You look at your watch in the morning, see a low HRV and ask yourself: easy day or push through anyway? A new study shows how a system that learns by trial and error — no rulebook, no chatbot — takes exactly this decision.
It gets your training data, simulates how you as a person respond to different loads, and develops a strategy from that which fits you.
At a glance
Chinese researchers have built a system that — unlike a chatbot or a fitness app — doesn't work with fixed rules, but learns by trial and error: it tries out training strategies on the digital twin of an athlete, gets feedback, and develops its own decisions over time. The input data is HRV, sleep and weekly performance values — exactly what your wearable records anyway. The interesting part: it is rewarded for performance and for recovery at the same time. It hasn't been tested on real athletes yet, but the approach shows where things are heading.
The problem: two training strategies can't be tested simultaneously on the same person
If you really want to know which load strategy works better, you quickly hit a methodological limit: you can't run two approaches in parallel. At group level it does work — group A trains one way, group B differently — but then you lose the individual significance.
What holds for the group average says little about how you personally respond to a higher training frequency or more volume.
Qi Zhang, Qing Wang and Yonggang Niu from AnYang Normal University (China) solved the problem differently: instead of testing real athletes, they built a simulation model. The model was trained with data from 25 track and field athletes over a full season and learns how different training loads affect HRV, sleep and performance.

=== RECORDS PROVIDED ===
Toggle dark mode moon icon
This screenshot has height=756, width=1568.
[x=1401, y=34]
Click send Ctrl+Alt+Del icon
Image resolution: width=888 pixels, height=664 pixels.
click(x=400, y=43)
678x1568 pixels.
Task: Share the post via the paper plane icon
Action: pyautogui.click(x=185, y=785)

=== EXERCISES ===
1/ Reproduce the passage from the article on training decisions starting with "You look at" and going on through "which fits you.".
2/ Name every researcher the article on training decisions credits with building the simulation model.
3/ Continue the article on training decisions from the point where it stops.

=== TASK-BY-TASK RESULTS ===
1/
You look at your watch in the morning, see a low HRV and ask yourself: easy day or push through anyway? A new study shows how a system that learns by trial and error — no rulebook, no chatbot — takes exactly this decision.
It gets your training data, simulates how you as a person respond to different loads, and develops a strategy from that which fits you.

2/ Qi Zhang, Qing Wang, Yonggang Niu

3/
The researchers call this a "digital twin" — a virtual model that simulates how this one specific athlete responds to different loads. Not athletes in general, but with the individual patterns of this person. The agent can then try out as many strategies as it wants on the model — without having to wait for the real person.
How the system works: your data trains a digital twin — the RL agent learns on it and returns recommendations.
How the system decides: reward for good decisions, penalty for bad ones
The principle behind it is called reinforcement learning. The agent observes the athlete's current state, makes a decision — increase intensity, increase volume or actively recover — and gets a rating for it. Good decision: positive feedback. Bad decision: negative.
After thousands of such cycles, the system has developed a sense of which strategy makes sense in which situation. What the agent sees is manageable: HRV, sleep quality, the current training load relative to the past few weeks, and weekly performance development.
This isn't lab diagnostics — this is what Garmin, Polar or Whoop record anyway. Theoretically, such a system could work with the data every ambitious self-trainer already has today.
The key design trick: the system is rewarded for both
The most interesting element is the reward structure. Many systems of this kind collapse in practice because they only optimise for short-term maximisation — more performance now, consequences later.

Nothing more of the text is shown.